University Students Launch Successful Re-Entry Experiment with KREPE-2 Capsules

In a remarkable demonstration of courage and ingenuity, university students have successfully launched experimental capsules designed to withstand the extremes of re-entry into Earth’s atmosphere. This ambitious endeavor, known as the Kentucky Re-Entry Probe Experiment (KREPE-2), marks a significant milestone in advancing spacecraft heat shield technology, a critical component for safe space travel. By pushing the boundaries of knowledge through hands-on experimentation, these students have illuminated the path for future innovations in aerospace engineering.

The KREPE-2 mission, initiated in July 2024, involved the construction and testing of five football-sized capsules, all meticulously crafted by students at the University of Kentucky. Funded by NASA’s Established Program to Stimulate Competitive Research (EPSCoR), these capsules were engineered to endure the caustic conditions of re-entry, with temperatures soaring above 4,000 degrees Fahrenheit. The data collected during this fiery descent will provide invaluable insights for refining heat shield designs used in both crewed and uncrewed missions.

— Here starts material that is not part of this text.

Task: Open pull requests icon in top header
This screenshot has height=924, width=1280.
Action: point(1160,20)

Stan Bouslog, a thermal protection system expert at NASA’s Johnson Space Center, emphasized the significance of this hands-on approach. “The only way to ‘test like you fly’ a thermal protection system is to expose it to actual hypersonic flight through an atmosphere,” he stated. This assertion showcases the necessity of real-world testing, where simulations cannot fully replicate the complexities of re-entry.

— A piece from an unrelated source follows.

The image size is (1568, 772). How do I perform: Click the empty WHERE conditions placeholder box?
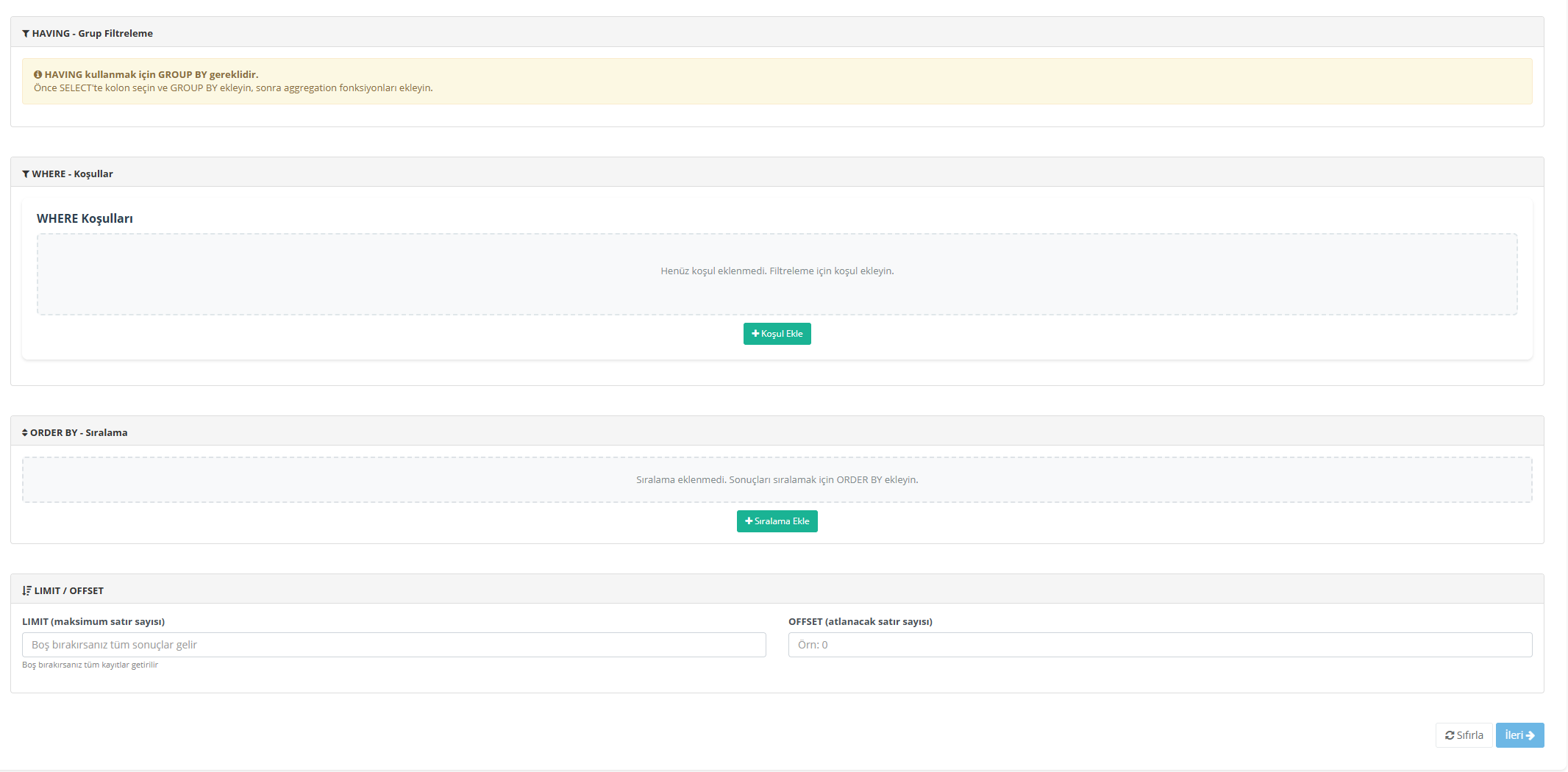pos(777,274)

The capsules were launched aboard an uncrewed Northrop Grumman Cygnus spacecraft in January 2024. After successfully detaching from the International Space Station on July 12, the Cygnus initiated its planned re-entry over the south Atlantic Ocean. As the spacecraft began to disintegrate, the KREPE-2 capsules were released at an incredible speed of approximately 16,000 miles per hour from an altitude of around 180,000 feet. The capsules were able to transmit crucial data back to Earth via the Iridium satellite network, marking a successful mission milestone.

  • The sensors onboard detected key metrics, such as temperature fluctuations and changes in acceleration, essential for understanding the dynamics of re-entry.
  • A team, led by Alexandre Martin, a professor of mechanical and aerospace engineering at the University of Kentucky, coordinated closely with international partners to observe and analyze the re-entry event.
  • Cameras and spectrometers were deployed to capture real-time scientific measurements, enhancing the team’s understanding of the break-up dynamics of the Cygnus vehicle.

“We now have a much better understanding of the break-up event of the Cygnus vehicle, and thus the release of the capsules,” Professor Martin elaborated. His comments reflect the collaborative spirit of the mission, which involved researchers from the University of Southern Queensland in Australia and the University of Stuttgart in Germany.

Back at the University of Kentucky’s Hypersonic Institute, the anticipation was palpable as team members awaited updates during the capsules’ descent. The efficient transmission of data confirmed a significant achievement: all five capsules successfully relayed information back to mission control.

Martin noted the importance of this process, stating, “It will take time to extract the data and analyze it. But the big accomplishment was that every capsule sent data.” This effort not only demonstrates the resilience of the capsules but also showcases the students’ dedication to the field of aerospace engineering.

The data collected from KREPE-2 far surpasses that of the initial KREPE-1 mission, which launched two capsules in December 2022. While KREPE-1 primarily focused on demonstrating the feasibility of data collection during re-entry, KREPE-2 expanded the scope by capturing a broader suite of metrics, including:

  • Heat shield temperatures
  • Pressure readings
  • Acceleration data
  • Angular velocity measurements
  • Spectral data on the shockwave preceding the capsules

“KREPE-1 was really to show we could do it,” Martin remarked, underscoring the evolution of the project. “For KREPE-2, we wanted to fully instrument the capsules and really see what we could learn.”

The momentum generated by KREPE-2 paves the way for future endeavors, with plans for KREPE-3 set for 2026. This iterative process enables students at various educational levels—ranging from undergraduates to PhD candidates—to gain invaluable hands-on experience in developing spaceflight technology. The project not only fosters a learning environment but also empowers students to take ownership of their creations and innovations.

Martin further highlighted the importance of student agency within this project: “This effort is done by students entirely: fabrication, running simulations, handling all the NASA reviews, and doing all the testing. We’re there supervising, of course, but it’s always the students who make these missions possible.”

This collaborative venture between academia and space agencies exemplifies the profound impact of educational programs in the realms of science and technology. The courage and determination displayed by these university students resonate through their innovative efforts, inspiring the next generation of explorers who will one day journey beyond our atmosphere.